Principles for Good Practice Building Regulation: Enforcement

Principles for Good Practice Building Regulation: Enforcement

21 Oct 2020

By Adjunct Professor Kim Lovegrove MSE RML, Chairman of the IBQC, Senior Lawyer, Lovegrove & Cotton – Construction and Planning Lawyers

On 9 October 2020 Kim Lovegrove addressed the IBQC Conference on Principles of Good Practice Building Regulation. The following is an extract from his section on ‘Enforcement’:

Legislation cannot be used as an effective means of regulating professional competency and behaviours unless the enforcement regime has real teeth.

An enforcement regime can only be effective if governments commit significant financial and human resources to the task.

Sometimes the introduction of legislation designed to eliminate recalcitrant behaviour can have the opposite effect if enforcement resources are inadequate. In such circumstances, history is instructive in showing that the egregious behaviour that the new laws try to prevent can increase.

The experiment with prohibition in the 1920s is case in point. In a 1991 paper tilted Alcohol Prohibition Was a Failure, author Mark Thornton stated that:

“National prohibition of alcohol (1920 -33) – the ‘noble experiment’ – was undertaken to reduce crime and corruption, solve social problems, reduce the tax burden created by prisons and the poor houses and improve health and hygiene…… The results of the experiment clearly indicate that is was a miserable failure of all counts…although consumption of alcohol fell at the beginning of prohibition it subsequently increased. Alcohol became more dangerous to consume; crime increased…….”

Lisa Dorr, in a paper titled Why Prohibition Failed, stated that:

“Even honest officials who did their best to enforce law were hampered at the outset by insufficient funding resources. The initial appropriation for enforcement was a paltry 2.1 million. Six years later, in 1927, the head of the [prohibition enforcement asked for at least 300 million per year to enforce the law effectively and he received only 12 million.  Inadequate resources at the federal level were matched by a lack of commitment to the law at the state and local levels.”

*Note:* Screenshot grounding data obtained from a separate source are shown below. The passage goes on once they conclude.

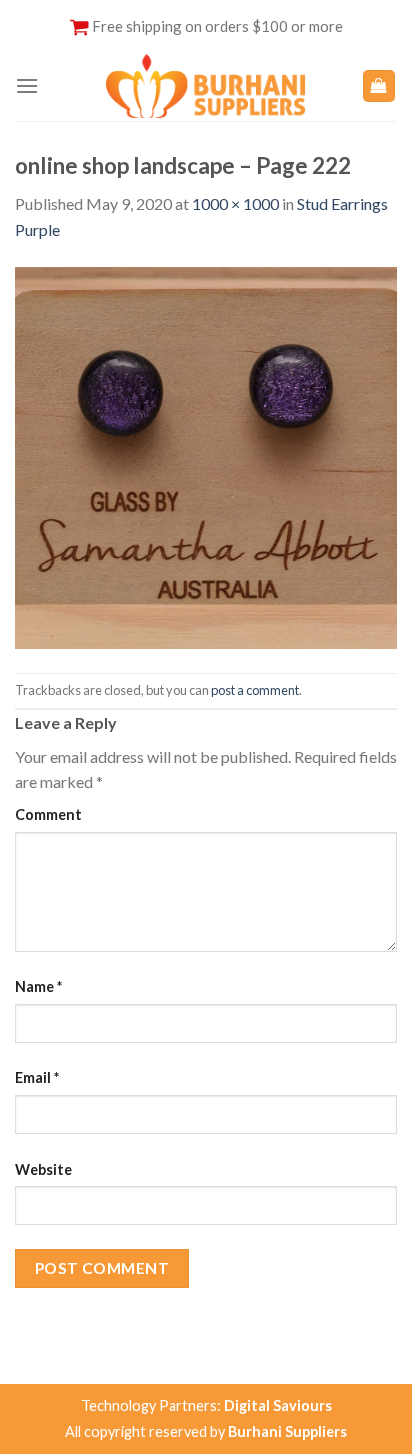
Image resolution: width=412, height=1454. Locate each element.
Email (37, 1077)
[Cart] (379, 86)
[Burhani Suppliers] (206, 85)
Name (38, 986)
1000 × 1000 (235, 203)
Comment (48, 814)
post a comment (255, 690)
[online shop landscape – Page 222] (206, 455)
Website (43, 1169)
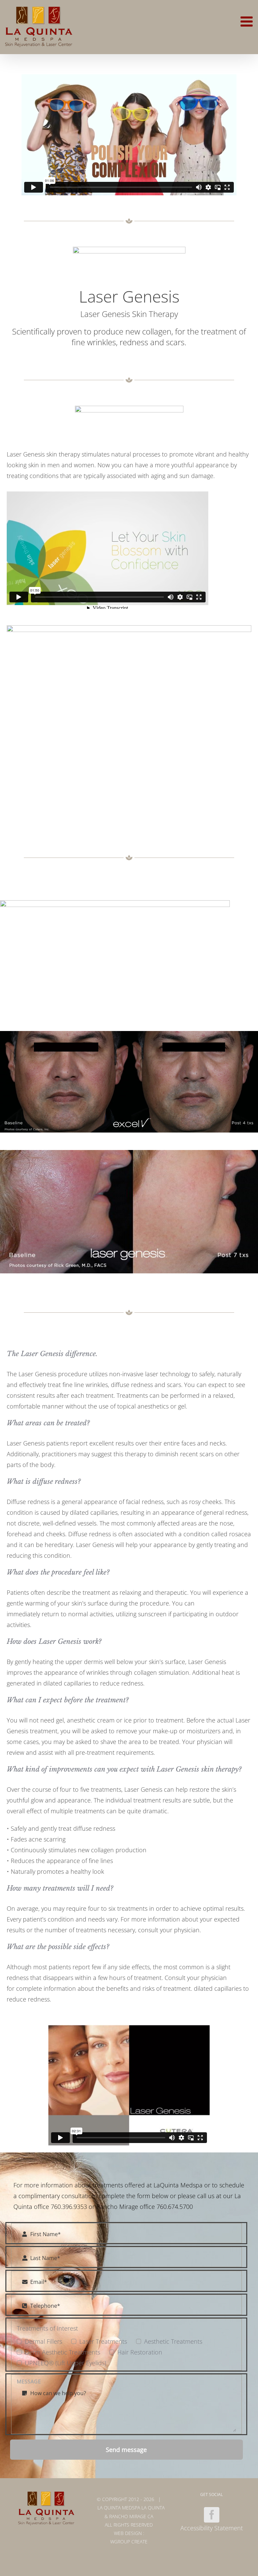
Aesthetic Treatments (173, 2341)
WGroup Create (128, 2541)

The Latvian supermarket roof collapse in 2013 that killed 54 people was, in part, due to the disbanding of the national building inspectorate on account of post-GFC austerity measures. Once the state-funded safeguard apparatus was removed, the holistic elements vital to the sound operation of the regulatory ecology lost shape.

Building regulations were not adhered to by some, which led to significant loss of life.

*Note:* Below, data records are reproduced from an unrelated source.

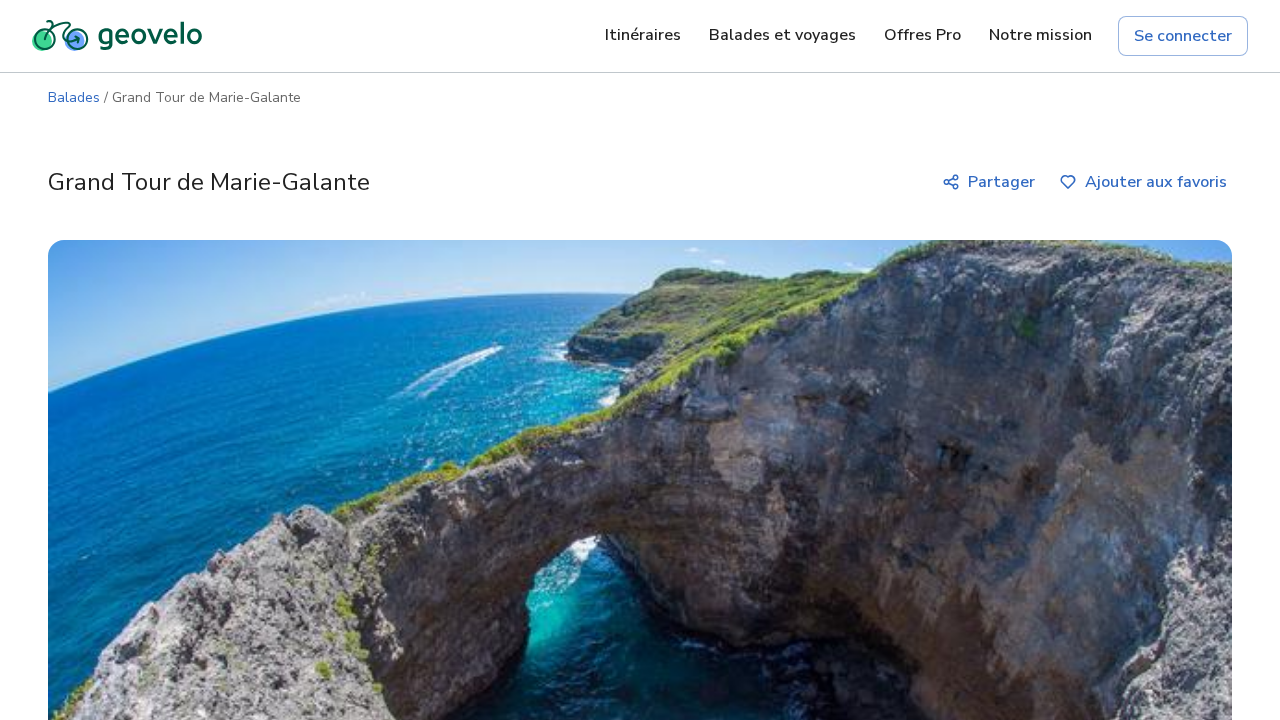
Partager (1001, 182)
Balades (74, 97)
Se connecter (1183, 36)
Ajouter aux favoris (1156, 182)
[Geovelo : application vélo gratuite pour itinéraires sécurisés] (117, 36)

The collapse was yet another episode in a time that included a Brazilian nightclub inferno that killed hundreds and fatal fires in Bangladesh that killed scores of factory workers.

So, what is the take out for the building industry?

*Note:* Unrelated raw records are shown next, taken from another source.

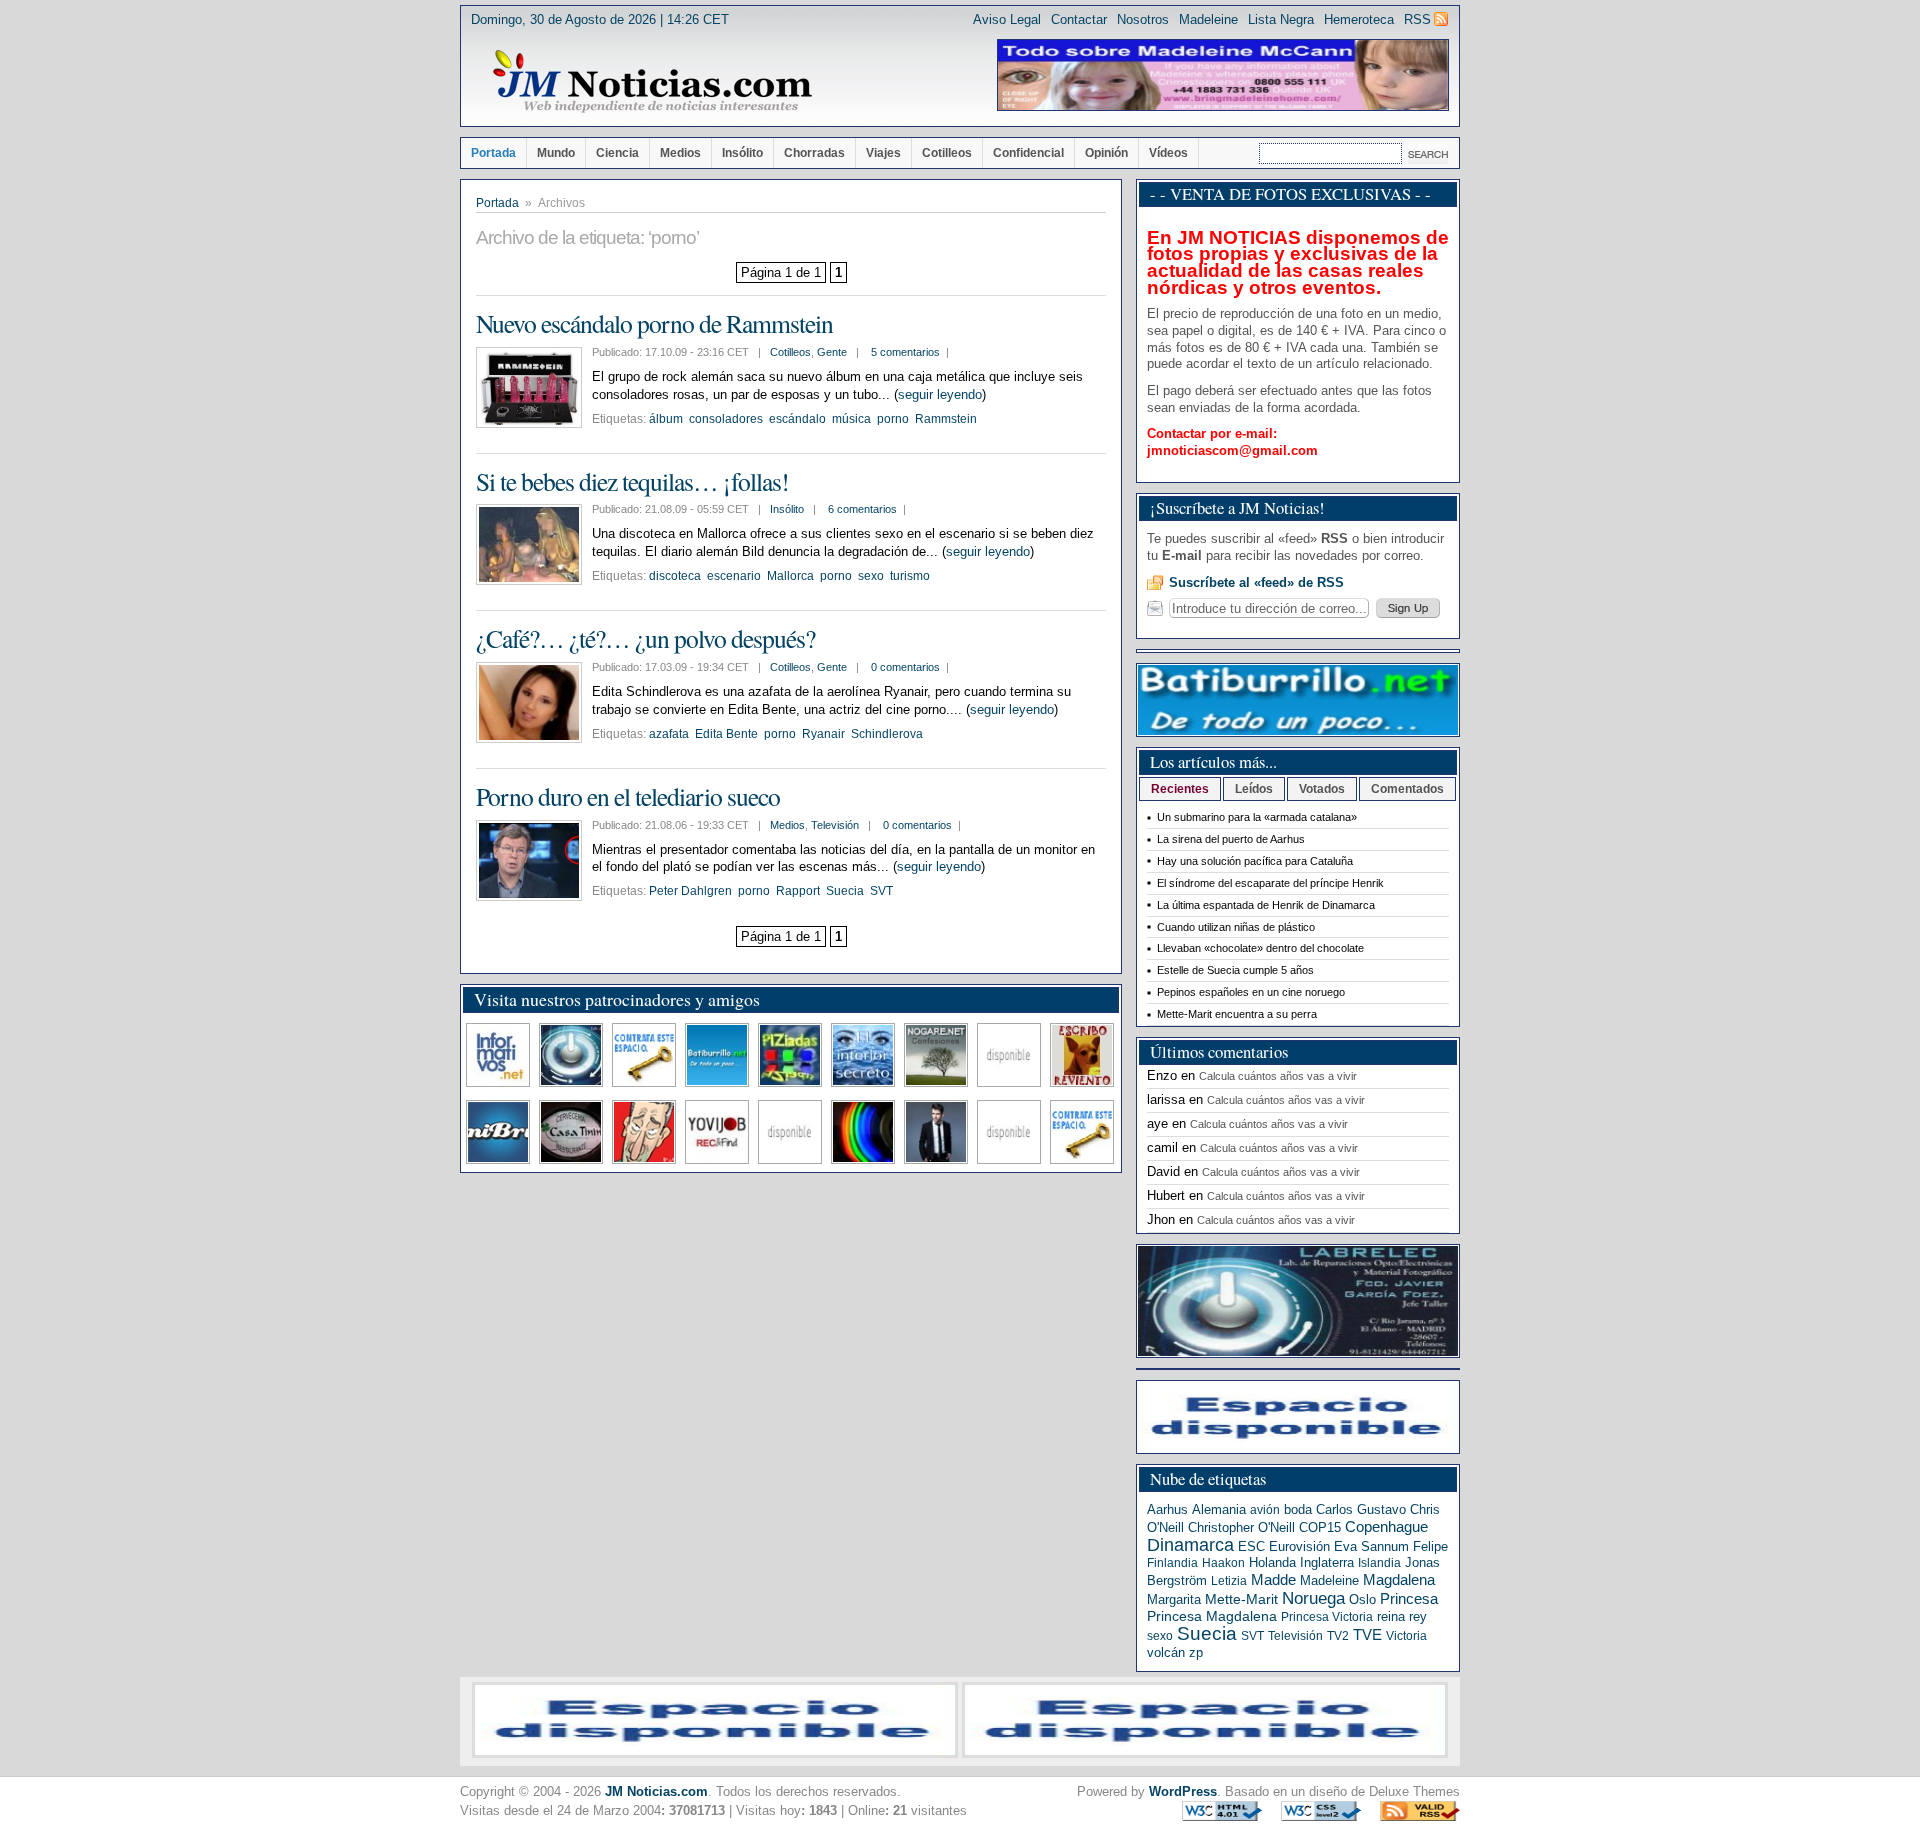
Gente (832, 352)
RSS (1417, 19)
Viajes (883, 153)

Inadequate enforcement, due in part to the underfunding of regulatory agencies seemed to be one of the contributing factors to these tragedies and unintended eventualities.

Not infrequently, reforming regimes introduce legislation to minimize or deter adverse conduct to little effect. Although the statutes may contain powerful penalty provisions that are designed as deterrents, the statutes are impotent if not enforced.

The post-GFC austerity measures that cut back government funding in key areas in Latvia and the failure of the prohibition regimes are instructive.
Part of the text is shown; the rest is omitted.